Adding `Freezable` wrapper for models by pebeto · Pull Request #1048 · JuliaAI/MLJBase.jl

pebeto · 2026-04-16T20:15:46Z

This PR implements the Freezable model wrapper (#1016) following the TransformedTargetModel pattern.

Four mutable structs via metaprogramming (FreezableDeterministic, FreezableProbabilistic, FreezableInterval, FreezableUnsupervised), each subtyping the corresponding NetworkComposite
Freezable(model; frozen=true, cache=true) constructor that dispatches on the model's abstract supertype
prefit methods for supervised (returns predict/transform nodes) and unsupervised (returns transform/inverse_transform nodes) models
Custom fit override: initial training always proceeds, then freezes the inner machine if frozen=true
Custom update override: synchronizes freeze!/thaw! on the inner machine before delegating to standard NetworkComposite logic
Custom fit! override on Machine{<:SomeFreezable}: synchronizes the outer machine's frozen flag so fit_only! skips when frozen=true and state > 0
freeze!/thaw! overloads for SomeFreezable models, consistent with the existing machine-level API
Trait delegation for MLJ model traits via metaprogramming

ablaom · 2026-04-27T23:35:46Z

Started a review and playing around with the example. Very cool.

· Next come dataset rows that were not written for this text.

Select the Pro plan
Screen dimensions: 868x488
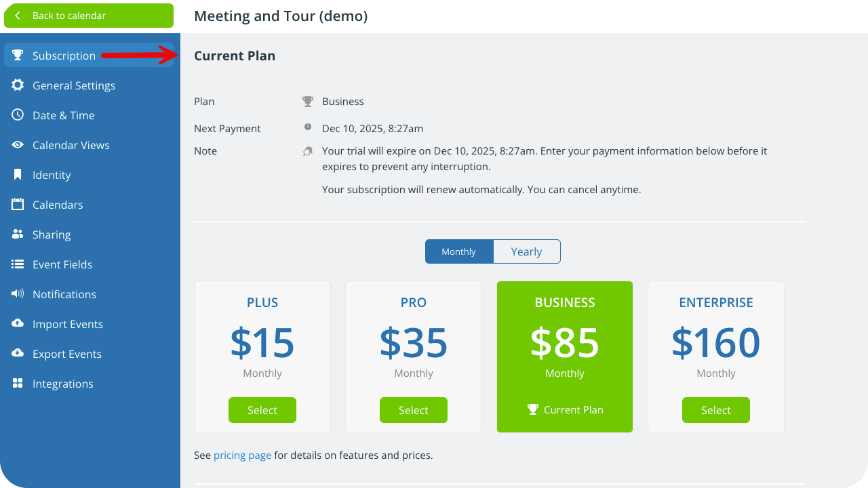[x=414, y=410]
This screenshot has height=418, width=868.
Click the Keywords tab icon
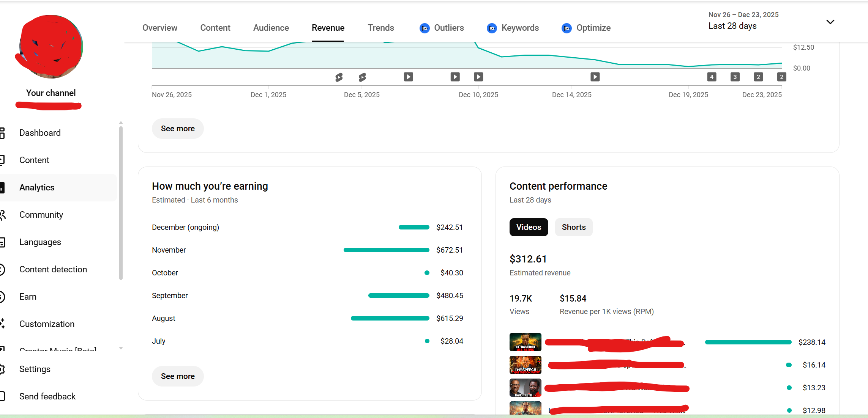click(x=492, y=28)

I think the current behaviour, where warnings are issued when you attempt to train a frozen machine, could get annoying. (For me this never came up before, for the machine-level freeze!/thaw! never seemed that convenient.)

julia> fit!(mach, rows=1:50, verbosity=0)
┌ Warning: machine(FreezableDeterministic(model = DecisionTreeRegressor(max_depth = -1, …), …), …) not trained as it is frozen.
└ @ MLJBase ~/MLJ/MLJBase/src/machines.jl:497
trained Machine; does not cache data
  model: FreezableDeterministic(model = DecisionTreeRegressor(max_depth = -1, …), …)
  args: 
    1:  Source @444 ⏎ Table{AbstractVector{Continuous}}
    2:  Source @672 ⏎ AbstractVector{Continuous}

To freeze a machine requires intervention, so I would now regard this as deserving only of @info, like the other training logging. Like those, the logging should disappear when verbosity <= 0. I'd be happy to change this. What do you think?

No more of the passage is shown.